“A la casa del niño espantapájaros” (Editorial Planeta, 2016) es la primera novela del escritor barranquillero John Better, uno de los autores más talentosos e inspirados de su generación. La obra es una reconstrucción maravillosa de la infancia y la adolescencia, de esa luz temblorosa que todavía nos llega en sueños.
Es una ciudad que ya se ubica en el imaginario de muchas latitudes. Cosas han ayudado a eso, desde El Carnaval hasta la literatura, pasando por el Caimán que siempre vive llegando a esta ciudad o la niña rubia oxigenada de las caderas que no mienten. La ciudad ha sido mi metro cuadrado de miseria, como diría Lemebel, lo que palpo y habito. El Caribe está ahí, como el sonido de brisas enjauladas al interior de una caracola abandonada.
Fueron los años del descubrimiento: el amor, la sexualidad, los libros. Quizá lo mejor que puede vivir cualquier hombre. Fueron instantes de belleza, de sorprenderme con cada cosa que eclosionaba a mi alrededor. Los amigos estaban ahí como la legión de ángeles clandestinos de la que habló Gómez Jattin, las fiestas del Bar Panic, MTV y su buena música de entonces, vivimos enamorados todo el tiempo, el amor era nuestro combustible y yo me dedicaba a dejar constancia de ello en mis viejas libretas Jean Book que leíamos en voz alta en cualquier lugar de esta odiosa y amada ciudad.
Mi infancia es la exploración, el recuerdo como erección, los años juveniles. Me quedo en ambas, en todos esos cuerpos rozados o poseídos. En todas esas experiencias que al final son la paja que rellena la memoria de un hombre.

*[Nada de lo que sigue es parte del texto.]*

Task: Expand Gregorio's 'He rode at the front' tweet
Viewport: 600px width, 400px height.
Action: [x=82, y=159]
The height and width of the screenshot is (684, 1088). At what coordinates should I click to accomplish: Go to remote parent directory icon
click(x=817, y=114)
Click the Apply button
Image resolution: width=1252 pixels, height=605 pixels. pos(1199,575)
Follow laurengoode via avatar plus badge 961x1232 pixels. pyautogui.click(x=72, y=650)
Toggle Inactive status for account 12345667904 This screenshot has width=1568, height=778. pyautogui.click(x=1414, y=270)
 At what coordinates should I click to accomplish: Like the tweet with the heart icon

Soy un melómano, un músico frustrado. Poseí una buena colección musical donde encontrabas géneros como el tango, la bossa-nova hasta trip hop, jungle o noise. 1997 es un año clave para mí, grandes discos se prensaron ese año. El “Ok Computer” de Radiohead, “Say No More” de Charly García o “Dummy” de Portishead, por mencionar algunos. ¡La música: el abrelatas del alma!, como dijo Henry Miller. De cine he visto muchas cosas, pero no soy el experto, me fascinan desde las pelis de serie B o los afiebrados films de Fellini (mi favorito), Woody Allen, Almodóvar, Xavier Dollan, y otros más. Ambas cosas han influido en mi manera de narrar.
`Vivimos enamorados todo el tiempo, el amor era nuestro combustible y yo me dedicaba a dejar constancia de ello en mis viejas libretas Jean Book´
Es algo que se venía rumorando hace años, en principio como una broma, como algo que podría pasar pero no ocurría. Pienso que es un paso enorme que da la Academia y saca a la literatura de ese lugar hermético y plano donde quieren ubicarla muchos. Refresca Dylan el Nobel, que a la final es un premio más, pues no creo que todos los que han ganado esa mención sean los más top. Pero me agrada, me gusta mucho Dylan. Su música reúne años de historia de una sociedad tan compulsiva como la gringa. La obra de Dylan es poesía cantada y pare de contar.
Crecer no es nada fácil para ningún niño, a cada centímetro de estatura se pierde algo, se va dejando atrás lo más primigenio que podemos llegar a ser. En cuanto a lo de ser gay, es solo hasta la adolescencia cuando empiezas a sentir culpa por ello, al menos en el tiempo que yo viví. Aun así, me asumí como uno sin importar lo que opinaran los demás.
Es reflejo de mí mismo, yo soy un retazo de instantes. Ya la memoria me falla un poco, no tengo los suficientes recuerdos como para armar una cosa decimonónica, mi pasado está en pequeñas películas cortas. Lo que los lectores encuentran allí es casi todo lo que soy como hombre. En adelante mis textos carecerán de esas evocaciones.
Mi carácter ansioso no me permite sentirme cómodo en ninguna parte. La literatura no es la excepción: voy de un lado a otro tratando de encajarme, de encontrar esa pieza que le hace falta al rompecabezas, pero temo que nunca la hallaré. Sentirse cómodo en cierto modo es estar un poco muerto.